The only unrecognizable actor you’ll leave thinking about is Francesca Hayward, who plays Victoria, the lead. Cats marks Hayward’s film debut, but at age 27, she’s already had a prodigious career as a ballet dancer. She joined the Royal Ballet in 2010 at age 18 and has since danced the lead in acclaimed productions of The Nutcracker, Manon, Romeo & Juliet, and Giselle. Make no mistake: it shows. Hayward is terrific as Victoria, a shy, curious, open cat, the only non-Jellicle cat in a Jellicle world. She’s tender, nimble, vivid, and electric when she needs to be, and she’ll be hard-pressed not to find a role after this.

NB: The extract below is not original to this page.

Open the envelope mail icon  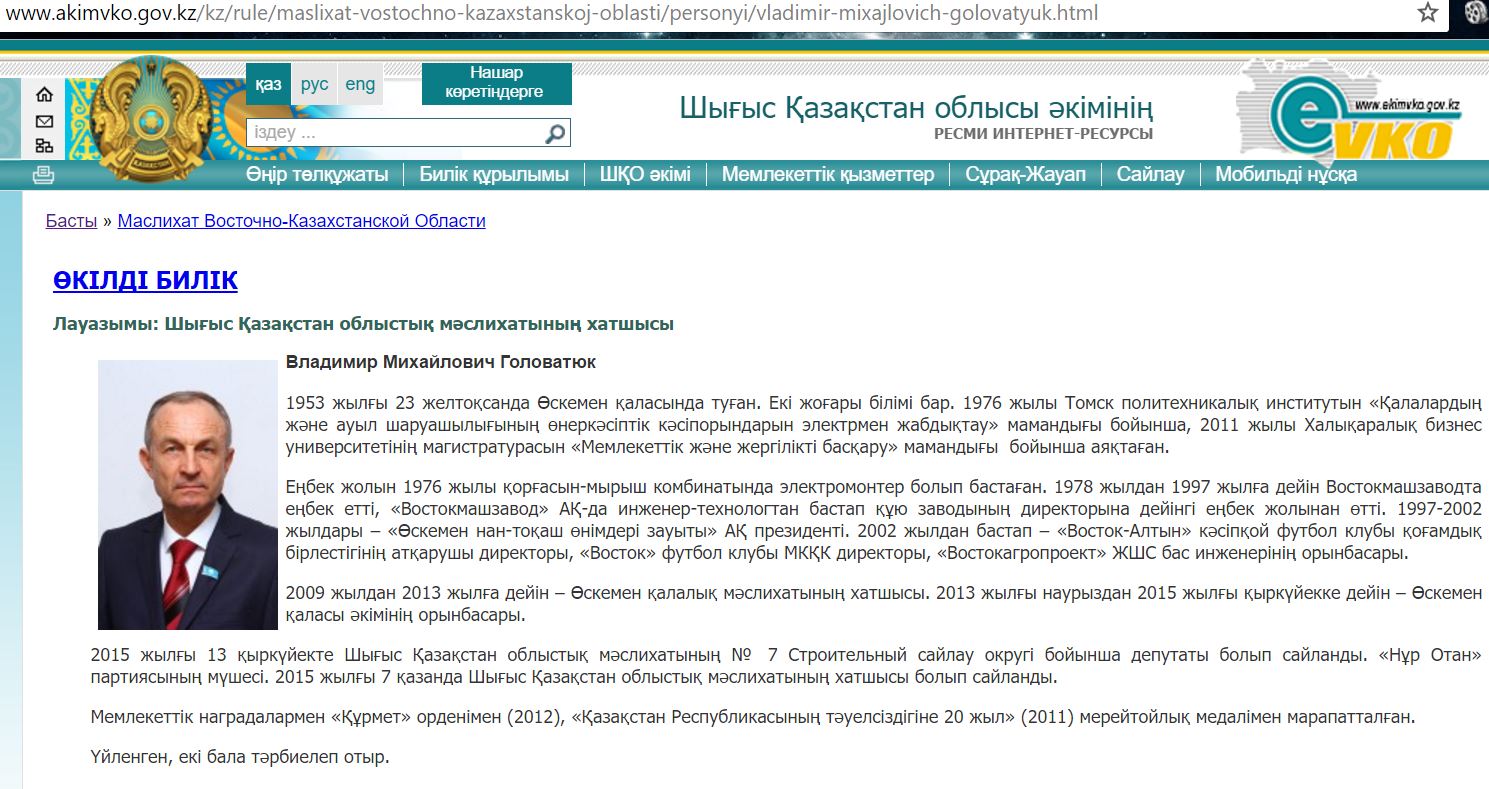click(x=44, y=121)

Hayward is only bested by Jennifer Hudson as Grizabella, whose oscillating whispering and belting of “Memory” is so drastically better than anything else that happens in Cats, it’s as if the movie surrounding her exists on an inferior plane, or as if we’ve been in a cave watching the shadow puppet equivalent of vocal performance only to burst forth into daylight through Hudson’s pipes. For as inert and unfeeling as so much of Cats is, it’s stunning that she can waltz in and make you feel the emotional weight of the universe in a single moment, of which she gets two, thankfully. Unfortunately, Grizabella is only in 10-15 minutes of the film, which means most of the rest, save for some of Victoria’s spotlit moments, is a very middling effort.

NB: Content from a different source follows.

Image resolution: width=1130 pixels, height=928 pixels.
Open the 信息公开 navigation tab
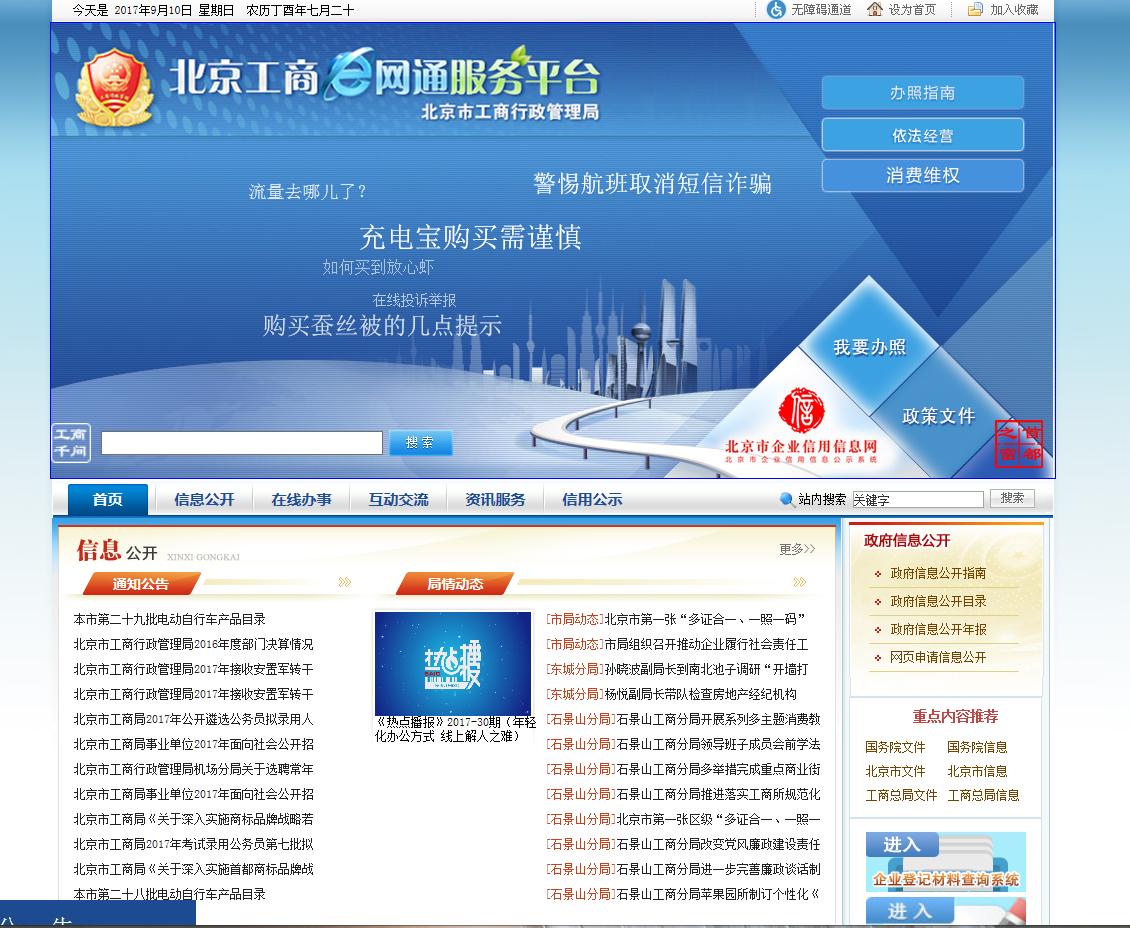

It would be on the bad side of middling (if not altogether bad) if it weren’t for Andy Blankenbuehler’s explosive and expressive choreography. The man who also lent his choreographing efforts to 2019’s Fosse/Verdon is a stage legend of late, most notable for his Broadway work on Hamilton. Cats is a Broadway musical after all, so it makes sense that the most consistently impressive aspects of it are theatrical in nature. Blankenbuehler’s moves matched with Eve Stewart’s production design is a fruitful pairing, and while Stewart clearly did a wonderful job with what she was given, nothing can distract from the fact that the set looks like the background of a well-made video game, not a film. And even if it didn’t, theatrics can’t carry a film in its entirety, just like popstar pseudo-fan-casting can’t.
The appeal of Cats is captured succinctly by the viewers who sat on my left and right. To my left, a woman rocked on the edge of her seat, singing quietly and passionately along from start to finish, hands clasped close to her heart, tears likely running down her cheeks. To my right, a man snored for about 80 of the 110 minutes. Cats will delight its lovers, but it won’t be able to hold its non-zealot audience. So much of the film’s pleasantries hinge on viewers’ familiarity with it, and what dazzles in live musical productions simply doesn’t in film adaptations. Even Stewart’s colorful sets, Weber’s delightfully esoteric songs, and Blankenbuehler’s beaming choreography aren’t enough to sustain the interest of most who will go in knowing nothing. As cliché as it sounds, it must be that Weber’s brilliance is best experienced on the stage.